This article is a follow-up to the quite popular first part on web scraping – well, sort of. The relation is closer to that between Star Wars I and IV – i.e., in chronological order, the 4th comes first. To continue the analogy, probably I am in the same shoes as George Lucas was after creating the original trilogy : the series became immensely popular and there was demand for more – in both quantity and depth.

After I have realized – not exclusively, but also – through the success of the first artcile that there is need for this sort of stuff, I begun to work on the second part. As stated at the end of the previous installment, I wanted to create a demo web scraping application to show some advanced concepts. However, I left out a major coefficient from my future-plan-equation: the power of Ruby.

Basically this web scraping code was my first serious Ruby program: I came to know Ruby just a few weeks earlier, and I have decided to try it out on some real-life problem. After hacking on this app for a few weeks, suddenly a reusable web scraping toolkit – scRUBYt! – begun to materialize which caused a total change of the plan: instead of writing a follow-up, I decided to finish the toolkit and sketch a big picture of the topic as well as placing scRUBYt! inside this frame and illustrating the theoretical things with it described here.

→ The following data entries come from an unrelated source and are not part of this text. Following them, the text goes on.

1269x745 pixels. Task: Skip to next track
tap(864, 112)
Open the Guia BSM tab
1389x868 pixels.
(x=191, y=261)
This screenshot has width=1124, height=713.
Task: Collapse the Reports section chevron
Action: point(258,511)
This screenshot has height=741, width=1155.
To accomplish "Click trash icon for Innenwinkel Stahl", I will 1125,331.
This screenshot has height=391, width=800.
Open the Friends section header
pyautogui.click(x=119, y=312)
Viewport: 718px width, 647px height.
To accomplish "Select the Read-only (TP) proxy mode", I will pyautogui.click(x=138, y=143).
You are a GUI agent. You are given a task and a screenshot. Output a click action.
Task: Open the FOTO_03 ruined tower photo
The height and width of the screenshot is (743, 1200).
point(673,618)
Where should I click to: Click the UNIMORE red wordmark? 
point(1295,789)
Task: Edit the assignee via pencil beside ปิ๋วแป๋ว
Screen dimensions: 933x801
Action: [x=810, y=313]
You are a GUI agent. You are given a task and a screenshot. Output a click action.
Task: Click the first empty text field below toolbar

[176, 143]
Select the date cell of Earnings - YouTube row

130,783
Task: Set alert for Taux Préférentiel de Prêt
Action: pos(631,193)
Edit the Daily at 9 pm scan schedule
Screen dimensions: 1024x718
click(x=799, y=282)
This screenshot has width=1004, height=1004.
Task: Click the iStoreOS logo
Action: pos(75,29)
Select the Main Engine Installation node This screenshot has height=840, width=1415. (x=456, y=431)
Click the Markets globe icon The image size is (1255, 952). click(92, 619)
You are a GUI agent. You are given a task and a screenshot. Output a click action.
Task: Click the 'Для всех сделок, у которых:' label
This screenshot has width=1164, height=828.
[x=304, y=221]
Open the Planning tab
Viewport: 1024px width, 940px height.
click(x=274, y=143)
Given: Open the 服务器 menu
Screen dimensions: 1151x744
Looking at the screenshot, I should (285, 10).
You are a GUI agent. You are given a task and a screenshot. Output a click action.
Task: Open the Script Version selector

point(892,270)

The Big Picture: Web Information Acquisition

The whole art of systematically getting information from the Web is called ‘Web information acquisition’ in the literature. The process consists of 4 parts (see the illustration), which are executed in this order: Information Retrieval (IR), Information Extraction(IE), Information Integration (II) and Information Delivery (ID).

Information Retrieval

Navigate to and download the input documents which are the subject of the next steps. This is probably the most
intuitive step to make – clearly, the information acquisition system has to be pointed to the document which contains the data first, before it can perform the actual extraction.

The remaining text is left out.